# Model Selection Criteria

### Caleb Jin / 2019-04-30

## Prerequisites

Consider a multiple linear regression model as follows: \[\begin{eqnarray*} {\bf y}={\bf X}{\boldsymbol \beta}+ {\boldsymbol \epsilon}, \end{eqnarray*}\] where \({\bf y}=(y_1,y_2,\dots,y_n)^{{\bf T}}\) is the \(n\)-dimensional response vector, \({\bf X}=({\bf x}_1,{\bf x}_2, \dots, {\bf x}_n)^{{\bf T}}\) is the \(n\times p\) design matrix, and \({\boldsymbol \epsilon}\sim \mathcal{N}_n({\boldsymbol 0},\sigma^2{\bf I}_n)\). We assume that \(p<n\) and \({\bf X}\) is full rank.
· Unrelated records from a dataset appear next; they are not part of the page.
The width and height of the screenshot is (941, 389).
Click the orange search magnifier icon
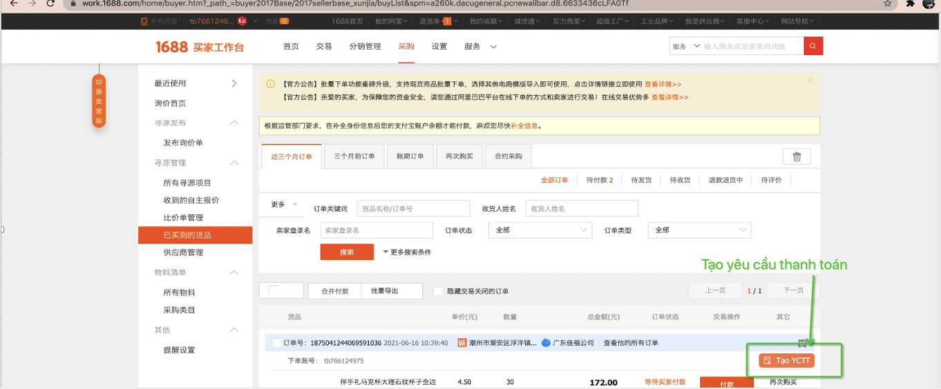click(813, 46)
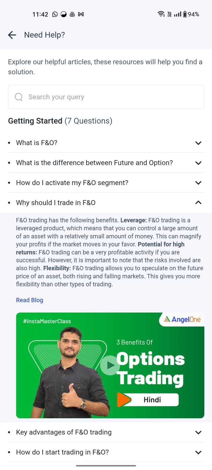Open "What is F&O?" question text

tap(37, 143)
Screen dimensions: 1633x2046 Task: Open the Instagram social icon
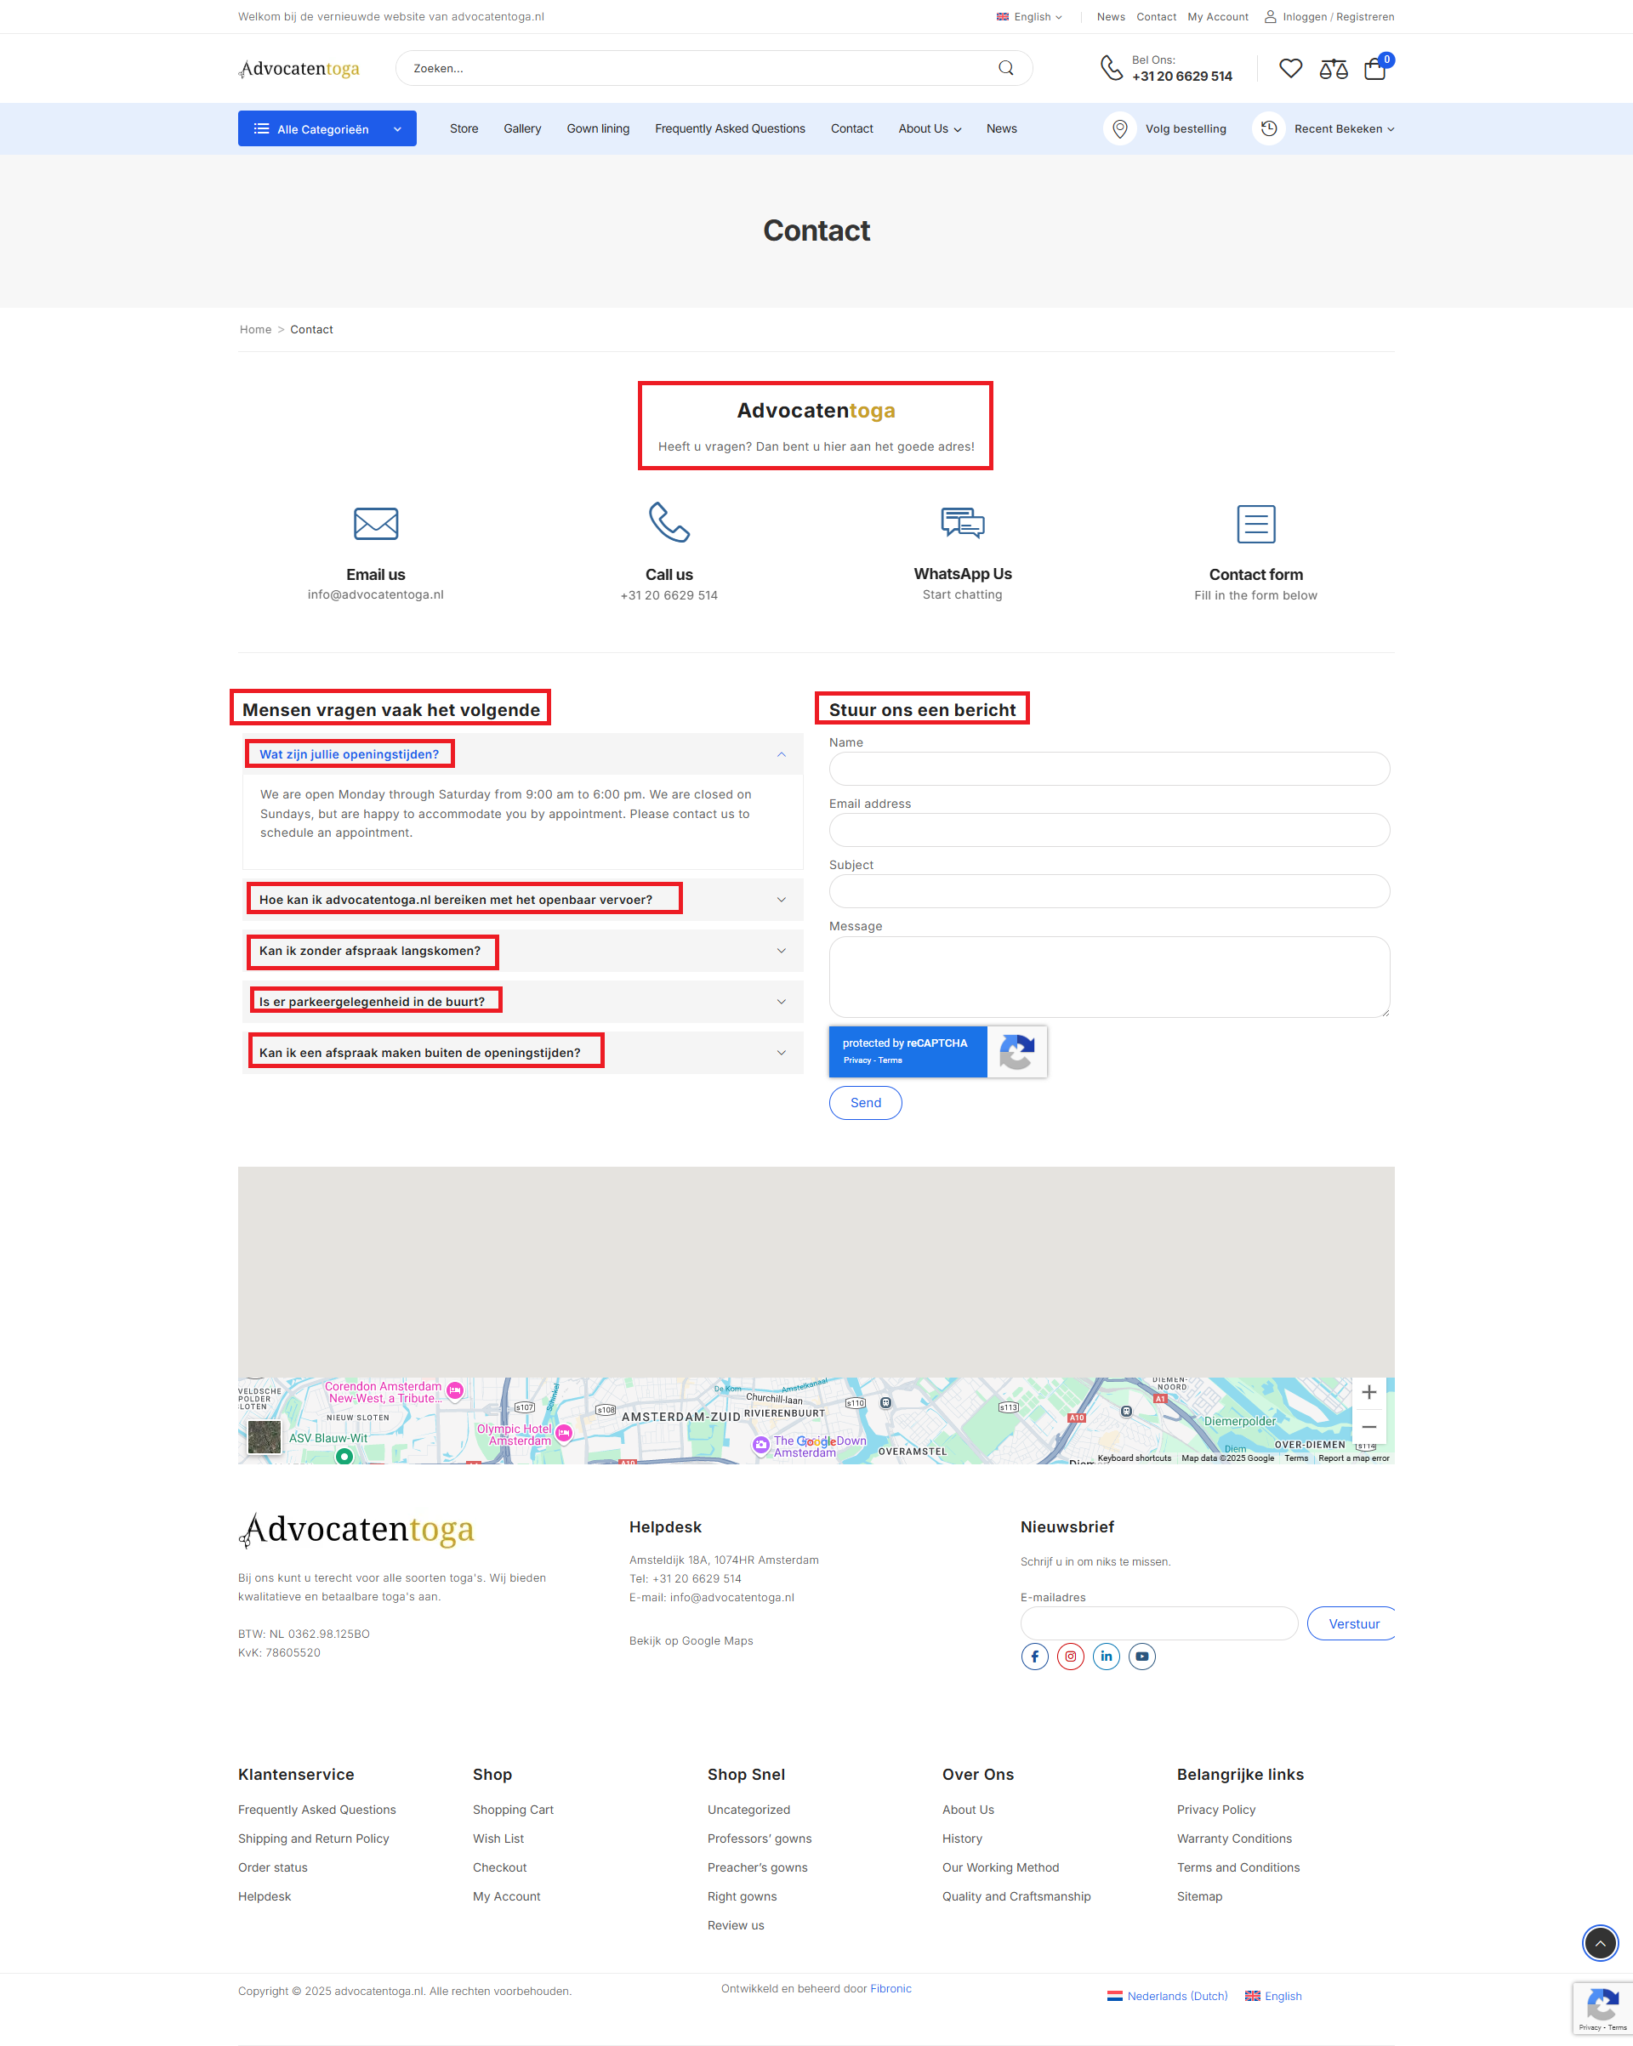(1070, 1656)
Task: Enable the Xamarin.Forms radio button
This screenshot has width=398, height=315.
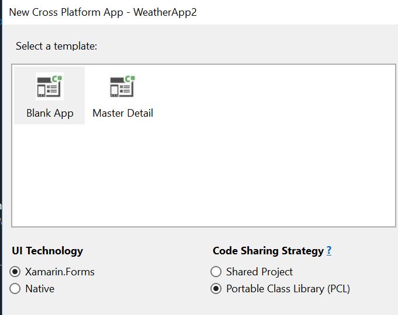Action: (x=15, y=272)
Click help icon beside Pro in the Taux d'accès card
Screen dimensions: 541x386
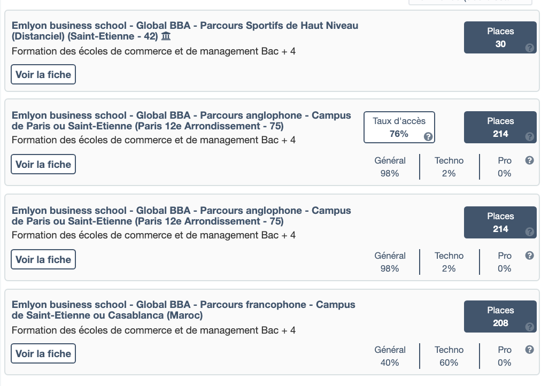pyautogui.click(x=529, y=160)
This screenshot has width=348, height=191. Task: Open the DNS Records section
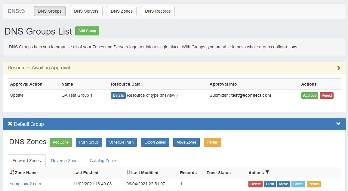[x=158, y=11]
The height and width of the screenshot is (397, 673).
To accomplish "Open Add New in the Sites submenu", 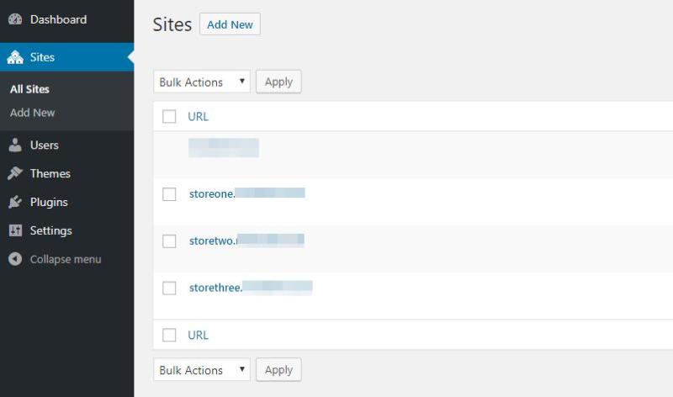I will click(33, 113).
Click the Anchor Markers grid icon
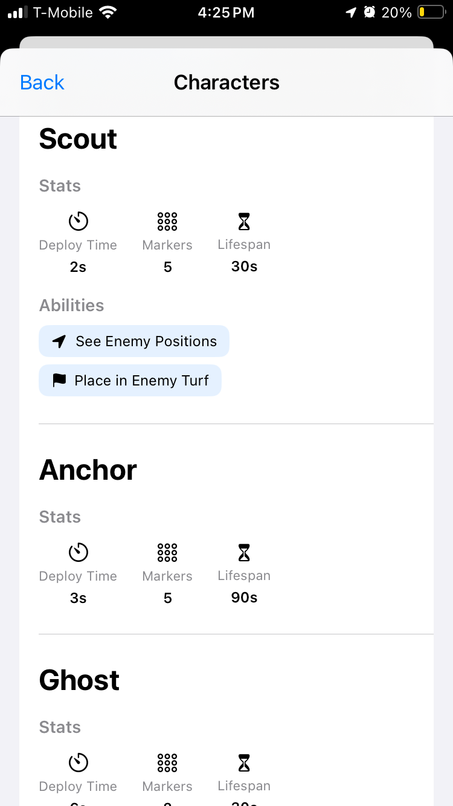 pos(167,553)
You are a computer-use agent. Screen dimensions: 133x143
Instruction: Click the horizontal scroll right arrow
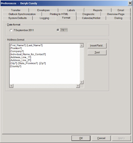pyautogui.click(x=78, y=86)
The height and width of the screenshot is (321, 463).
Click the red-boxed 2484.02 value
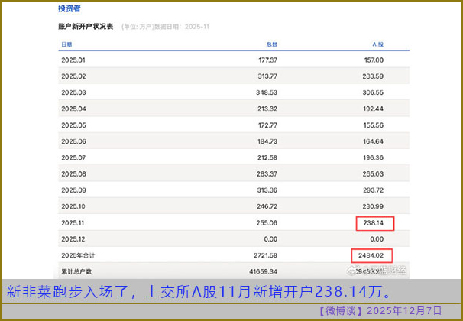(373, 255)
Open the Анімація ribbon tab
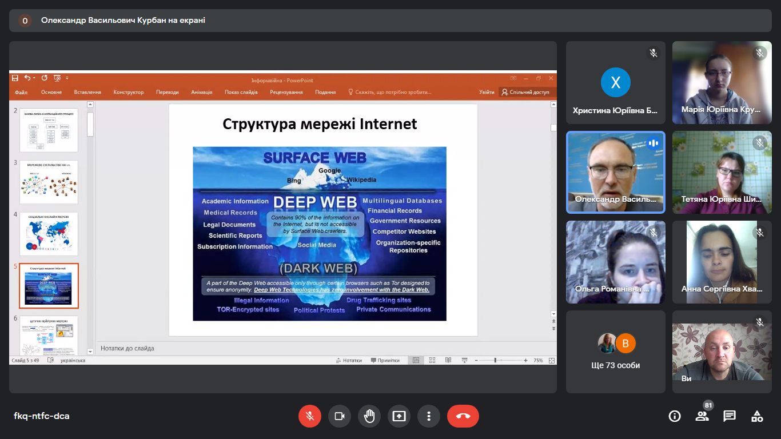This screenshot has height=439, width=781. click(202, 92)
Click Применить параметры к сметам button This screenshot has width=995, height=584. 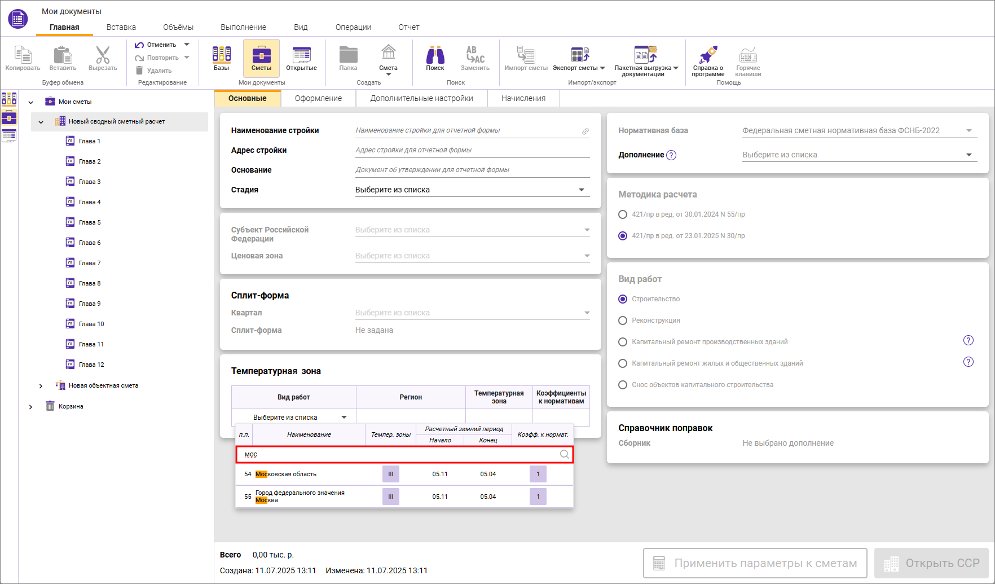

By the method of MLE, we have \[\begin{eqnarray*} &&\hat{\boldsymbol \beta}=({\bf X}^{{\bf T}}{\bf X})^{-1}{\bf X}^{{\bf T}}{\bf y}\\ &&{\hat\sigma}^2 = \frac{RSS}{n}=\frac{||{\bf y}-{\bf X}\hat{\boldsymbol \beta}||^2}{n} = \frac{{\bf y}^{{\bf T}}({\bf I}-{\bf H}){\bf y}}{n} = \frac{{\bf y}^{{\bf T}}{\bf P}{\bf y}}{n}, \end{eqnarray*}\] where \({\bf P}= {\bf I}-{\bf H}; {\bf H}= {\bf X}({\bf X}^{{\bf T}}{\bf X})^{-1}{\bf X}^{{\bf T}}\) and \(RSS\) is residuals sum of squares.

### Bias-variance tradeoff

According to wiki:

In statistics and machine learning, the bias–variance tradeoff is the property of a set of predictive models whereby models with a lower bias in parameter estimation have a higher variance of the parameter estimates across samples, and vice versa.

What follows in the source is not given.